We should no longer compromise on ‘honouring the vote’, Nawaz tells party leaders
Ousted prime minister Nawaz Sharif said on Thursday that all trials and tribulations currently being faced by Pakistan will vanish if the people’s vote is accorded the respect it deserves.
“We should no longer compromise at all on ‘honour[ing] the vote’ [vote ko izzat do],” the former premier said while addressing a gathering of party leaders in Rawalpindi.
Sharif stressed that Pakistan will truly set out on the path of progress once the electorate’s power is recognised.
Talking about the recent defections of PML-N leaders to other parties, Sharif said those who had switched allegiances “were never ours [to begin with]”.
Rubbishing rumours of internal cracks within his party, the former prime minister said the PML-N remains “even more spirited than before” despite the desertion by some leaders, which he said were routine during the last few months before elections.
Sharif also addressed people who he claimed “speculate every time” that he will not return to Pakistan from his trips to London, where he has been visiting his wife Kulsoom Nawaz, who is undergoing cancer treatment there.
“I want to ask you, why do you speculate these things every time even though your suspicions are proven wrong every time,” he said about his detractors.
‘Answer to us, first’
Sharif said the corruption trial he and his family members are currently facing revolves solely around his family’s heritage.

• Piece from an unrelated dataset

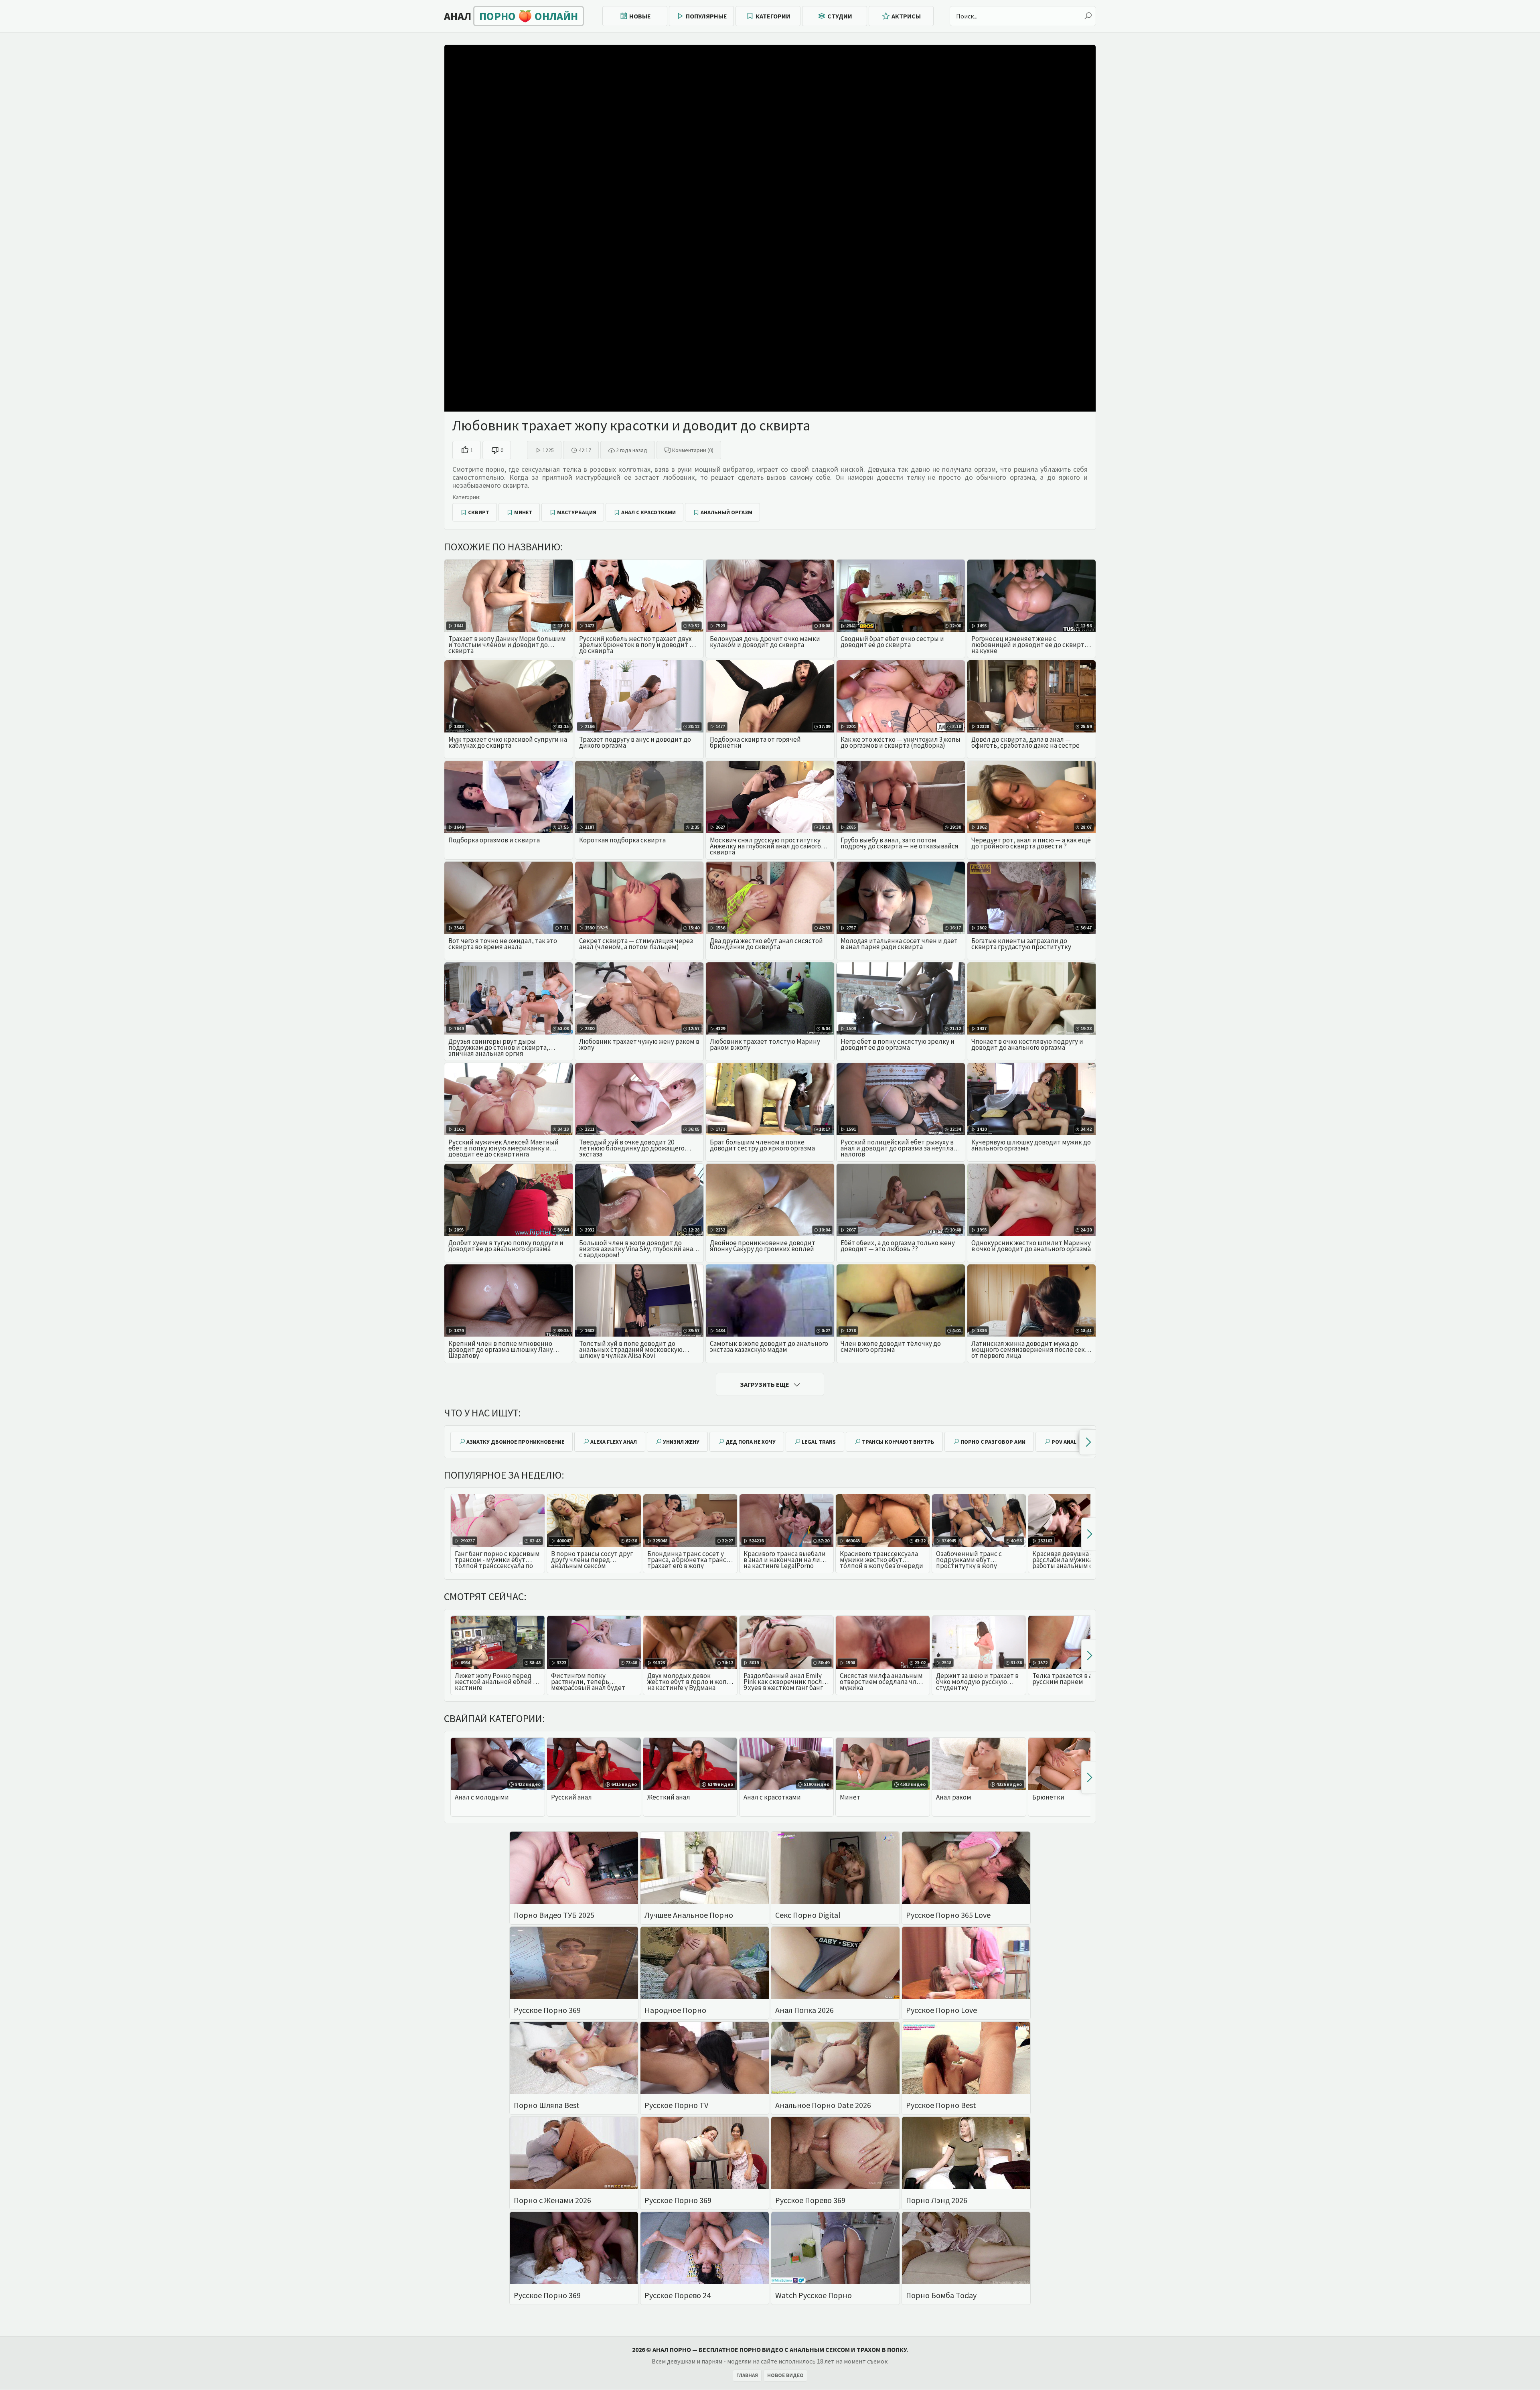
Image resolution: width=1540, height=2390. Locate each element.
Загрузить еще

Recounting his family’s financial history, Sharif said their factories were nationalised in 1972 in the aftermath of the India-Pakistan war in 1971. He said his father then decided to set up a steel mill in Dubai, which is being scrutinised now decades later.
Sharif said his family is being questioned about how they managed to establish a factory in Dubai, but remarked: “You should answer us first, for not giving us even a penny after nationalisation… was it not our right?”
The ousted premier once again questioned why no prime minister in Pakistan has ever been able to complete his or her tenure even though the situation in India is the opposite.
Suggesting that his disqualification by the Supreme Court last year derailed the economic progress of the country, Sharif claimed the credit for reviving non-functional power projects, introducing new LNG and coal-fired power plants and building major roads and motorways.